2016/2/16(火) 22:47配信

BuzzFeed Japan

同性愛やバイセクシャル、トランスジェンダーなどLGBTの当事者学生たちが国会議員と意見交換する会が2月16日、東京・千代田区の衆議院議員会館で開かれた。

主催は、全国58の当事者・支援団体でつくる「LGBT法連合会」。超党派でつくる「LGBTに関する課題を考える議員連盟」が参加した。LGBT議連は、作成中の「LGBT差別禁止法」に学生たちの意見を反映させる考えだ。

学生たちは当事者として、何を訴えたのか。

ゲイだと言ったら「腫れ物に触るように扱われた」

大学3年生の松岡宗嗣さんは「自分はゲイだ」と公言している。高校時代から少しずつ、回りの人たちに打ち明けるようになった。

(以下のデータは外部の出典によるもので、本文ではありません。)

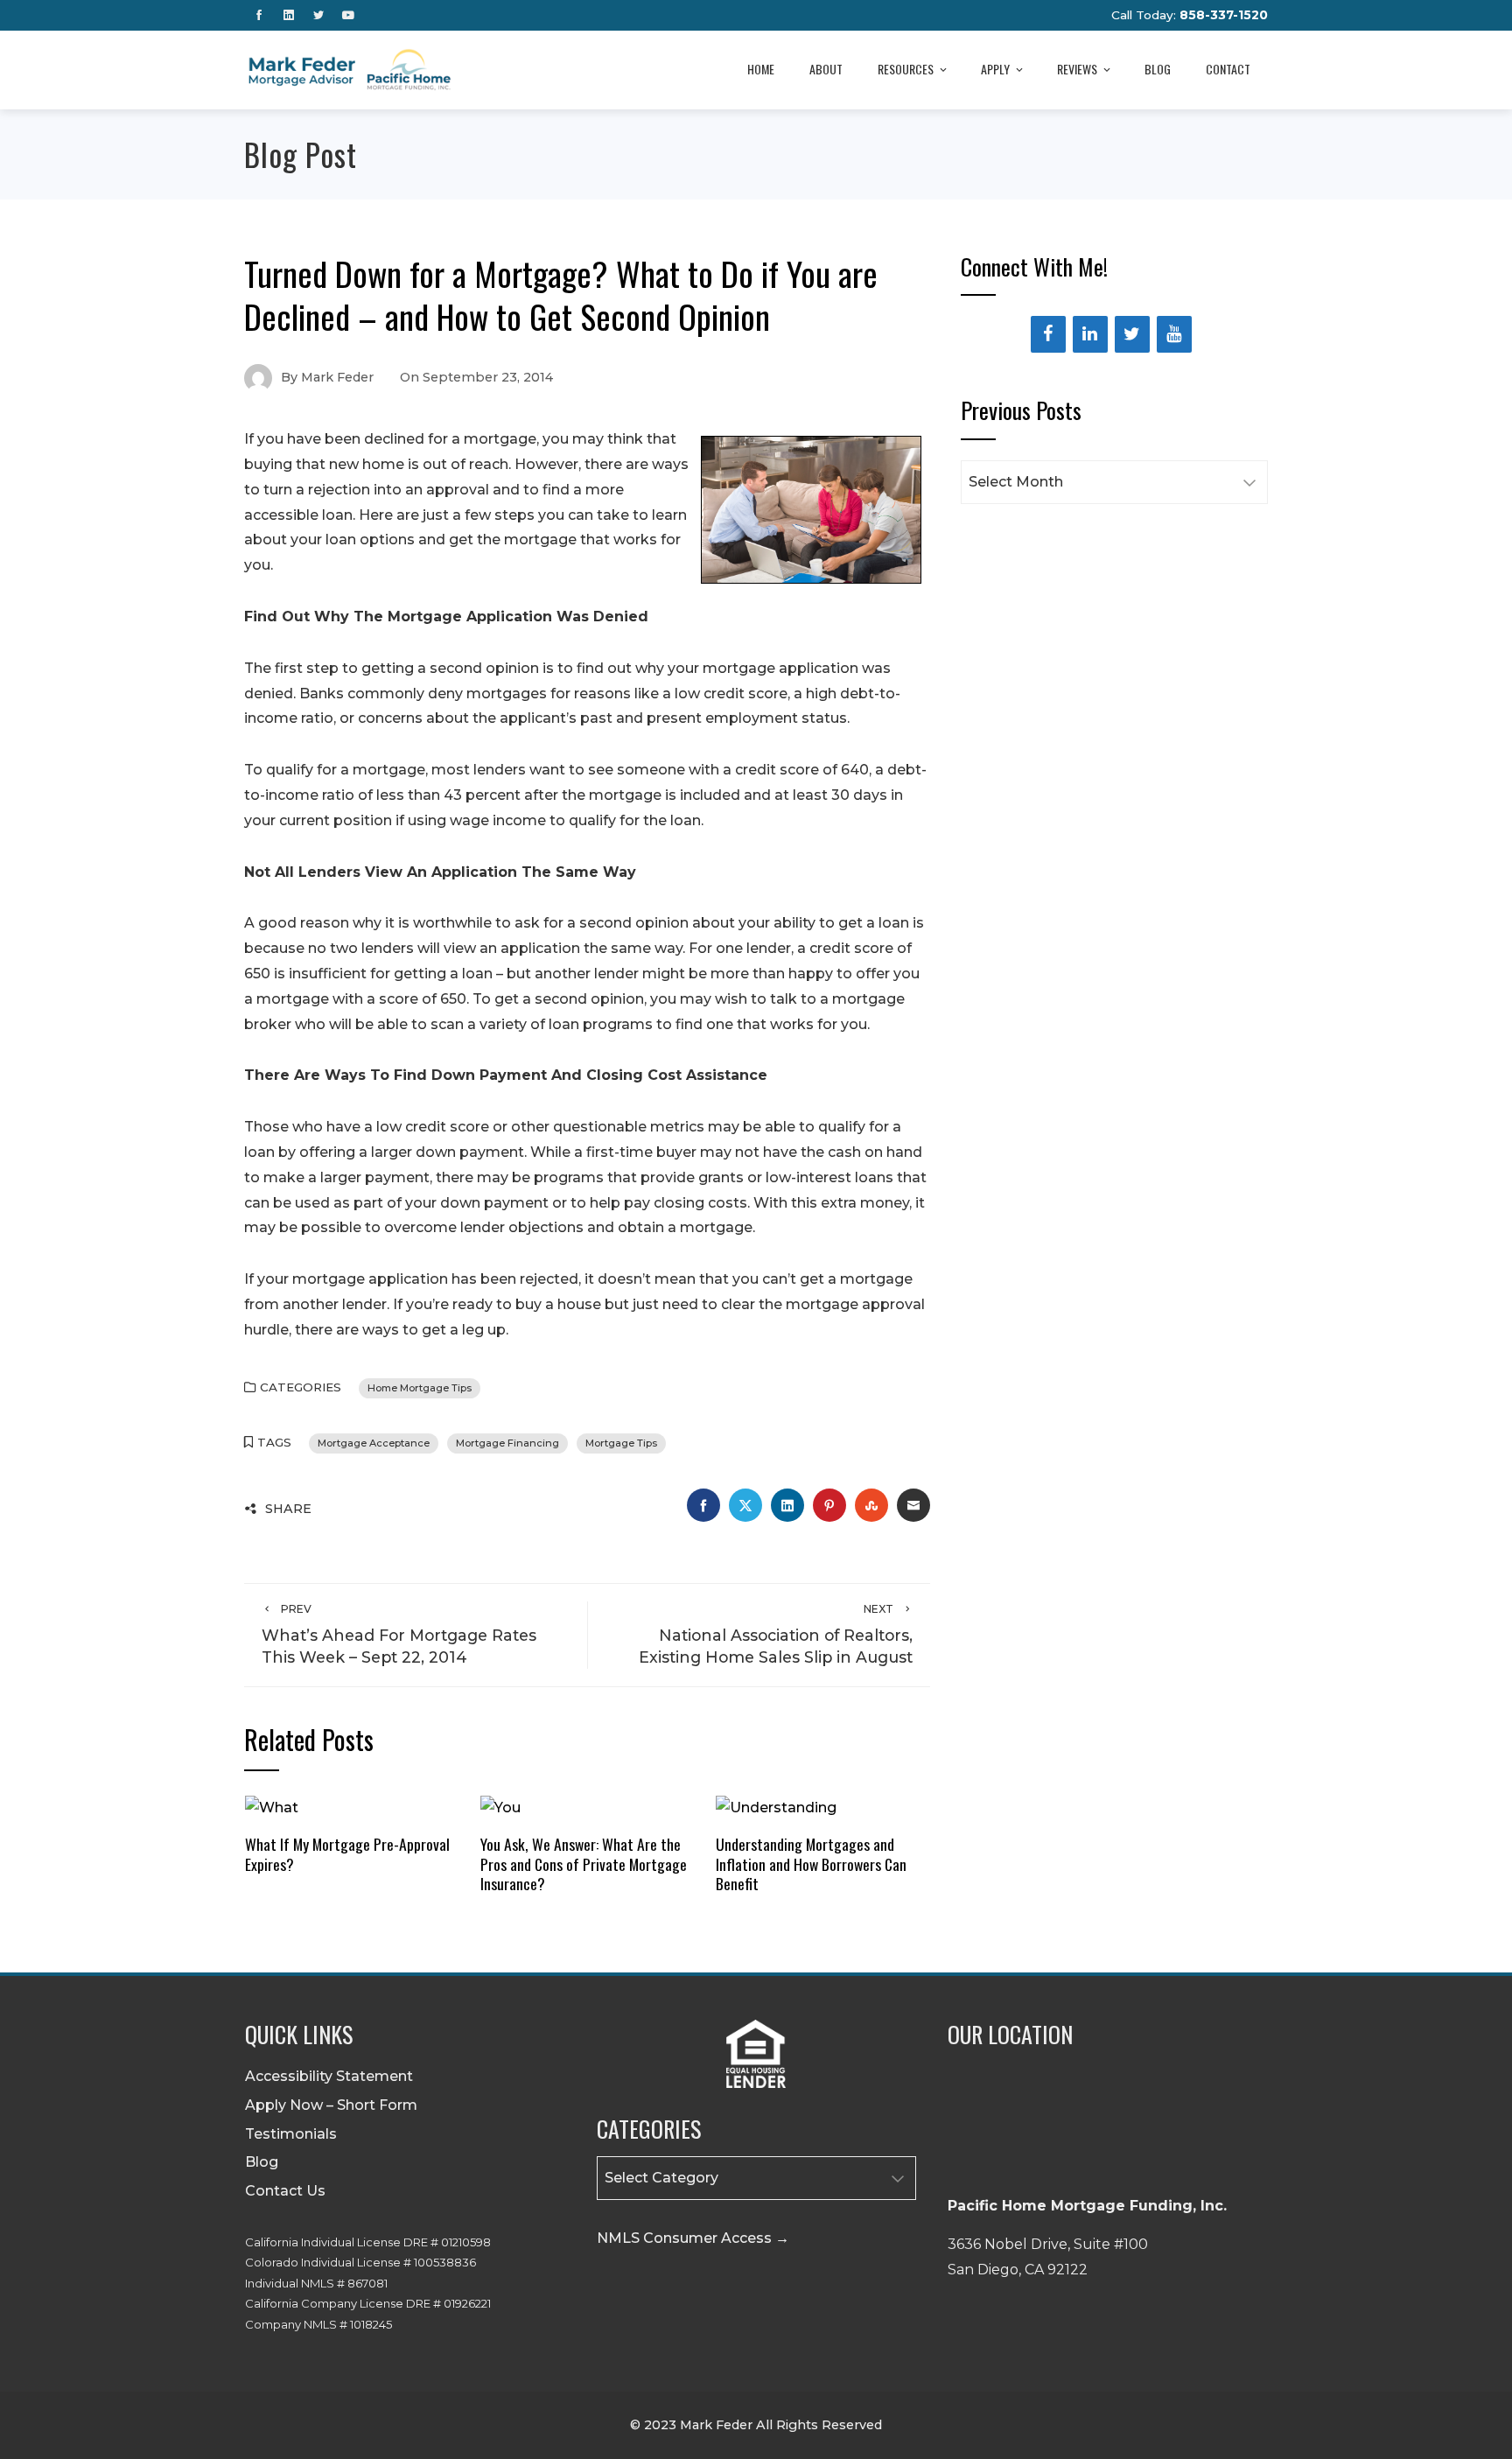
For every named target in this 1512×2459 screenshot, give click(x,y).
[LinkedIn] (1090, 334)
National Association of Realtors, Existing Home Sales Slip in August (776, 1634)
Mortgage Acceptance (374, 1443)
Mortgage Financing (507, 1443)
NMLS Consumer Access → (693, 2238)
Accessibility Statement (329, 2076)
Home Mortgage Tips (420, 1388)
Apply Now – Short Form (331, 2105)
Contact (1228, 69)
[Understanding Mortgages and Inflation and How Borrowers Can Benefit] (776, 1807)
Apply (995, 69)
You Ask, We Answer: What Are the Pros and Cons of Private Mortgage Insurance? (583, 1863)
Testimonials (291, 2134)
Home (760, 69)
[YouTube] (1174, 334)
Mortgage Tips (621, 1443)
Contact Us (285, 2190)
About (826, 69)
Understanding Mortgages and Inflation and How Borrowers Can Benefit (811, 1863)
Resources (906, 69)
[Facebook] (1048, 334)
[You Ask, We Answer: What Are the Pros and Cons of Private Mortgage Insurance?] (500, 1807)
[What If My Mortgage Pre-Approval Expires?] (271, 1807)
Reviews (1077, 69)
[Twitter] (1132, 334)
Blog (1157, 69)
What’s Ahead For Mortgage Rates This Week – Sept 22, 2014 (399, 1634)
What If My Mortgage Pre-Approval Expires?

高校時代、松岡さんのことを知らない生徒や教師たちは、松岡さんの周りでゲイに関する話題を笑いのネタにしていた。一方、松岡さんがゲイだと知っている人からは、腫れ物に触るような扱いをされることもあった。

「カミングアウトして笑いものにされるか、嘘をついて異性愛を演じ続けるか。どちらにも生きづらさを感じていました」

そんな高校時代を振り返ると、複雑な思いがよぎる。「どう行動していいかわからず、なんとかポジティブに乗り切ろうとしていた」と話す。

大学生になると、誰にでも堂々と「自分はゲイだ」と言えるようになった。みんなが異性を好きになるわけではない、決められた男らしさ、女らしさに当てはめられるわけではないことを、周囲に積極的に伝えていきたいと思っている。

「大人がそういうことを伝えるだけでも、救われる子どもがたくさんいます」

「地元には戻れない」

地方出身の大学4年生かなこさん(22)は、相手の性別に関係なく恋愛対象とする「パンセクシャル」を自認している。

「結婚は絶対にするもの」という空気の中で育った。自分のセクシャリティを自覚した中学の頃には、「ここを離れなきゃ」という強迫観念を抱いていた。

昨春、自分のセクシャリティを母親に打ち明けた。すると「ひとさまに言えない」「そんな関係は不幸だ」と言われた。家族や親戚との関係は悪くないが、「早く結婚しろ」「子どもが見たい」と言われるたびにしんどい思いをしている。

かなこさんは東京に出てきてから女性パートナーと付き合い、周囲にもカミングアウトできた。しかし、母親の手前もあって、故郷の親戚や友人たちには、そのことを隠し続けている。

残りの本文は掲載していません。